Su pesca lo hacía estimable por el exquisito
tasajo sacado de su carne (cuya degustación, siempre se ha dicho, recuerda al
puerco, la vaca y el pescado), el aceite extraído de sus glándulas, y los
bastones (o chuchos) salidos de su piel y empleados para romperle el pellejo a
los esclavos, con tan graves consecuencias que hacia mediados del siglo XIX
llegó a prohibirse su uso. Pero en realidad el final del manatí –del látigo en
cuestión, sustituido por otro de cuero que laceraba menos pero sonaba más– no
vino sino a coincidir con la de los propios manatíes, de cuya acelerada
extinción daba cuenta Gundlach hacia 1860.
Sobre la mansedumbre de este mamífero acuático
hablaron todos los cronistas, contando, cada uno a su modo, la historia de
aquel que viviera años en cautividad en un pequeño lago de Santo Domingo. Llegó
a ser tan manso como un perro, respondiendo al nombre de Matos y tomando el alimento de las manos de su dueño,
como de cualquier niño o cristiano con el que se familiarizara.
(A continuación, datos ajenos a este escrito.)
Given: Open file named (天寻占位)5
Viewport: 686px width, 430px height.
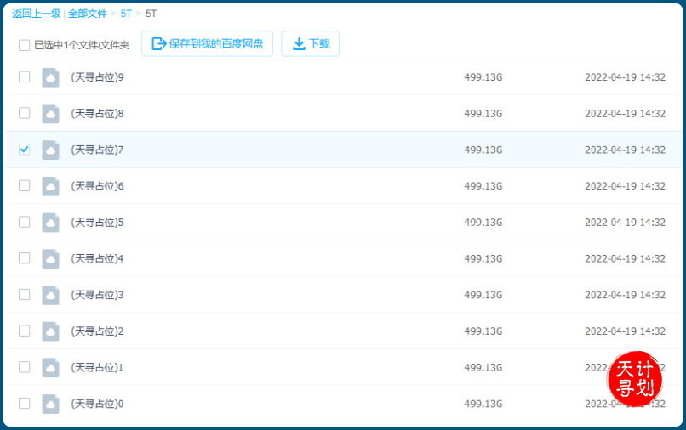Looking at the screenshot, I should click(97, 222).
Mamífero marino completamente herbívoro, el
manatí se alimenta exclusivamente de hojitas finas, verdes y blancas. Además de eso, tiene
que sacar la cabeza del agua cada tres minutos, pues solo respira por la nariz.
Se desplaza con lentitud espantosa, casi como la de una balsa sin motor,
impulsado por una suerte de muñones delanteros y una cola que parece más bien un grillete.
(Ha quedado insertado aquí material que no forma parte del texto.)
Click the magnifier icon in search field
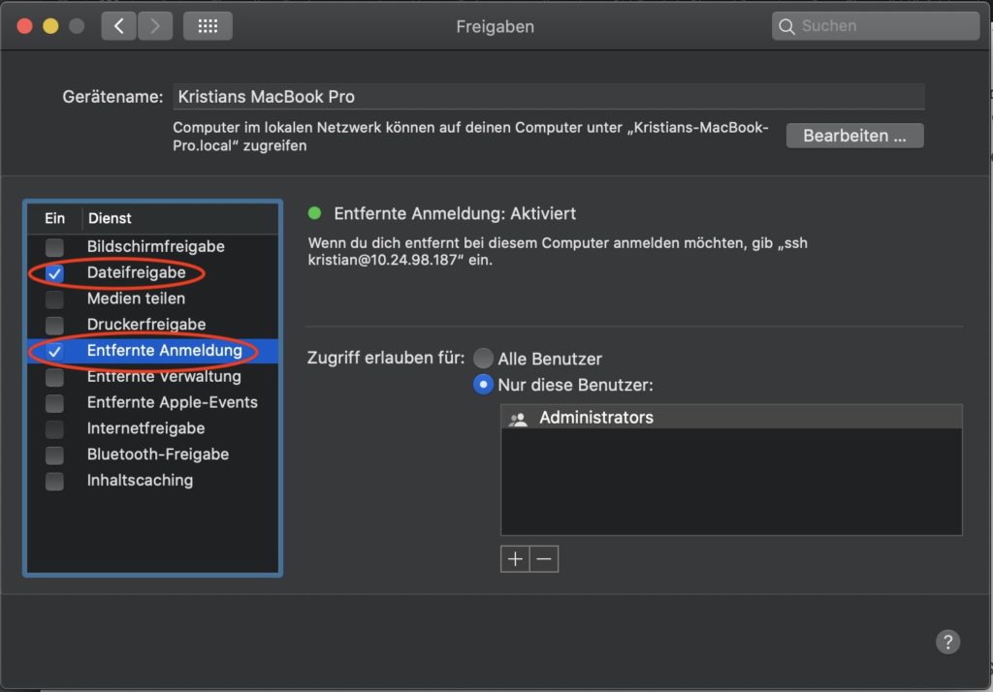 click(x=787, y=27)
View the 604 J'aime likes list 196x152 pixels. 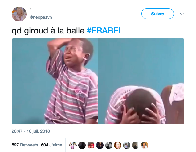[x=52, y=145]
Se suma a ello que tiene uno de los períodos
de gestación más largos del reino animal, de trece meses, y solamente se
reproduce cada tres o cinco años, lo que unido a la natural perversión
ecológica del planeta en que vivimos, dicho esto con énfasis, explica que
queden unos 5000 ejemplares, según cálculos científicos tal vez no menos
imaginarios que los empleados por Las Casas para contar el número de aborígenes
sobrevivientes. Eso sí, su color gris con intersticios rosados lo hace más
vistoso que cualquier balsa, y aunque a menudo supera los 500 kg. y posee casi
todos los atributos necesarios para hundirse, no le ocurre, salvo accidente.
Hoy se sabe que existen 130 especies de
mamíferos marinos, 22 de las cuales han sido confirmadas en aguas cubanas, no
siendo ninguna propiamente endémica. Sin embargo hay dos que residen casi de
modo permanente en la plataforma insular: la tonina o delfín (Tursiops truncatus) y el llamado manatí
antillano (Trichechus manatus manatus).
En cuanto a la foca monje (Monachus tropicalis), a la que se la podía ver
todavía a finales del XIX por todo el Caribe, se considera extinta, quedando
como únicos vestigios restos en asentamientos aborígenes. Pero el manatí
antillano no está adosado a la Isla como podría suponerse, y suele desplazarse
con relativa frecuencia, si bien con esa lentitud que da ganas de llorar, en
las direcciones más diversas. Por ejemplo, suele dirigirse desde la llamada
Fosa de los Manatíes, al norte de Las Villas, hacia las costas de la Florida,
siguiendo en este sentido, pero sin hundirse, la ruta de numerosos balseros.